Designing The Floating Libertarian Cities Of The Seasteading Movement

Designing The Floating Libertarian Cities Of The Seasteading Movement

Seasteading, the concept of building floating cities that are independent of the government, is a big, expensive idea that would require billions of dollars and decades to see to completion. It’s hard to even imagine what these communities would look like. But a design competition for architects has done some imagining for us — and the resultant array of cities are dreamy, technotopian, and wildly impractical.

The Seasteading Institute, a group founded by Peter Thiel in 2008, views seasteading as the ideal solution to the government’s inability to “innovate sufficiently.” It’s a movement that has grown up in the tech world, attracting interest from libertarians and techies alike (it was famously parodied in the second season of Silicon Valley, too). In a seminal story on seasteading that Wired published in 2009, the concept is described as the urban planning equivalent of Linux: “a base upon which people can build their own innovative forms of governance.”

This spring, the institute announced a competition that invited designers and architects to visualise these floating cities. It’s not so much that the group is ready to build them (lol) — rather, it seems like the competition was designed to drum up public interest. A picture of a floating city, replete with pools, yachts, gardens, and luxury housing, is worth a thousand words. Judged by architects, scientists, engineers, and seasteaders themselves, the competition wrapped up this month — and the results were recently posted online.

Let’s suspend our many lingering questions about the engineering at work here and take a look at what they propose.

Seasteading often mixes concerns about the government with concerns about extreme weather, and one of the competition’s winners reflect it: It’s named after a famous Bachelard quote from the Poetics of Space: Storm makes sense of shelter.

The architect, Simon Nummy, proposes a three-story floating “buffer” surrounding the community to shield it from storms and rough waves. One technical problem with building communities in the middle of the ocean is that ocean life is concentrated on the sea floor and near coastlines — not at shallow depths in the deepest seas. This proposal would use huge tubes made of strong fabric anchored to the ocean floor to create ecosystems where harvestable sea life could theoretically flourish.

Yep, I’m on roaming.

Another winner — titled, inscrutably, Artisanopolis, by a team of three architects from Roark 3D — -imagines a circular series of wavebreakers surrounding modular floating piers, where PVs and wave-powered turbines collect energy to power the island. “In this age of limited governance options, we intend to suggest an alternative model that allows new communities to form beyond the limiting jurisdictions of existing nation states in order to promote freedom and competition in the marketplace,” say the creators.

Nice yacht placement here.

Yachts are big with most of the entrants, actually.

But while it’s easy to criticise the entrants to the competition for focusing on the glamor of the concept rather than the practicalities of building self-sufficient communities that float, it’s still an interesting glimpse into the lifestyle that seasteading promotes.
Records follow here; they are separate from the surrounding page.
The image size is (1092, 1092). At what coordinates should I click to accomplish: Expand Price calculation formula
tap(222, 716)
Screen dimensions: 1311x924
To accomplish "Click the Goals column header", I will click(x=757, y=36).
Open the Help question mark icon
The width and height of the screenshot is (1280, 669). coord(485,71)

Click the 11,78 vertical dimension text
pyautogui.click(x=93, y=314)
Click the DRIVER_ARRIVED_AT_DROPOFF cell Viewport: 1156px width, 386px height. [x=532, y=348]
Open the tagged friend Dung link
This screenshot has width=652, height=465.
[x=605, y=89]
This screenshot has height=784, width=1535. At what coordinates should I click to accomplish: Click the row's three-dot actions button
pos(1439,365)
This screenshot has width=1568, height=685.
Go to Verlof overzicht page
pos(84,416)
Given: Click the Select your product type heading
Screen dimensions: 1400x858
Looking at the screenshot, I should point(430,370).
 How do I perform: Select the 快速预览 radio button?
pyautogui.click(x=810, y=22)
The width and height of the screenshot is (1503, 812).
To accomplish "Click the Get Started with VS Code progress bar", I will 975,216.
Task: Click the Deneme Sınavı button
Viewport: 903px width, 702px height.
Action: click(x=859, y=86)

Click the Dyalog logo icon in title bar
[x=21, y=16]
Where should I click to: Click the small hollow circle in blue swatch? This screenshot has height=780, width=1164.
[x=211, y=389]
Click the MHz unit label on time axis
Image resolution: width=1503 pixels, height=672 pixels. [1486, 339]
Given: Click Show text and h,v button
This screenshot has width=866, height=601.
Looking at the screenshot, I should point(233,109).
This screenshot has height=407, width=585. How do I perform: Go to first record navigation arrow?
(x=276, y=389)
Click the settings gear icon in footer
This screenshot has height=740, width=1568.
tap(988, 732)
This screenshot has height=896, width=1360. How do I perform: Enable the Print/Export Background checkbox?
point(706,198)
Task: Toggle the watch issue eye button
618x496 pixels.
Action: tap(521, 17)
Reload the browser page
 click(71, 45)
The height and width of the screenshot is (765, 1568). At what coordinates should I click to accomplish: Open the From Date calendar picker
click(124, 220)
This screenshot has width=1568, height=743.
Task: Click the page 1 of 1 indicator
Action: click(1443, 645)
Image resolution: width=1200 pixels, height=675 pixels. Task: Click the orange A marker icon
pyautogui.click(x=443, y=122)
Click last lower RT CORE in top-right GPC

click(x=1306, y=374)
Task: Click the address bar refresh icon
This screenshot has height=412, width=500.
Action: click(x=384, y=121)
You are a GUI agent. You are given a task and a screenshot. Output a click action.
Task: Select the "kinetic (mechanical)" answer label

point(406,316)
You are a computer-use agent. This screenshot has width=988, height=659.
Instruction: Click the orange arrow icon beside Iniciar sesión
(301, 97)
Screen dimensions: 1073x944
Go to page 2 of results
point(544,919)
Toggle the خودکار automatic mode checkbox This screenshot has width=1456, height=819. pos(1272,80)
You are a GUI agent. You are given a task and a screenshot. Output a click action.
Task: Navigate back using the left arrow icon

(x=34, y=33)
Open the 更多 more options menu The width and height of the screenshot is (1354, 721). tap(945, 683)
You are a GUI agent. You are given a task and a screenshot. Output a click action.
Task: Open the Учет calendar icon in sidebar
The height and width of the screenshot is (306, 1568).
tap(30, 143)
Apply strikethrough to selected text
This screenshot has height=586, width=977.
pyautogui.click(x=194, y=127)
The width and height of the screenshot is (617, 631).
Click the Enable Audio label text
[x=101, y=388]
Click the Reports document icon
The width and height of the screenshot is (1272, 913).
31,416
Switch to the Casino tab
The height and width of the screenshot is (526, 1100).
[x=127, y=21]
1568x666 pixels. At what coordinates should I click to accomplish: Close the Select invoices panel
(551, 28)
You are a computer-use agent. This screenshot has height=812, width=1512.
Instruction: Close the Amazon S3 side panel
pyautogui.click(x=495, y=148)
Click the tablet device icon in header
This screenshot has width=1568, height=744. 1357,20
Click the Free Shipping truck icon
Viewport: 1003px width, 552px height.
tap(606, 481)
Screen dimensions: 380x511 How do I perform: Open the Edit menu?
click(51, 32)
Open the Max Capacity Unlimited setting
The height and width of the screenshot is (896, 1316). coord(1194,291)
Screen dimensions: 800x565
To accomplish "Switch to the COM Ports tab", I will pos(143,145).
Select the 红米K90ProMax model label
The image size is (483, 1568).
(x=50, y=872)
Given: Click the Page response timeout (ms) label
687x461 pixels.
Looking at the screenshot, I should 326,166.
These structures have a lot in common, architecturally, with the reigning aesthetics of Silicon Valley and the tech world at large.

Take the geodesic-inspired “biodomes” of the second island. If they look familiar, it’s because Amazon is building similar domes for one a new building in Seattle.

Top: Seastead. Bottom: Amazon.

And what about the tessellated facade of the this image, from the third place winner, Matias Perez? It seems to borrow the glass curtain walled tessellation the Google proposed for its new Mountain View headquarters. You could also compare it to Nvidia’s modular HQ.

Top two images: Seastead. Middle: Google. Bottom: Nvidia.

Even the first proposal echoes the office architecture of Silicon Valley. Just compare its doughnut-shaped structures to Apple’s own mothership:

Top: Seastead. Bottom: Apple.

Are these designs realistic proposals for engineering self-sustaining communities? Not really. But do they illustrate the hyper-utopian design ethos of the tech world in 2015? Absolutely.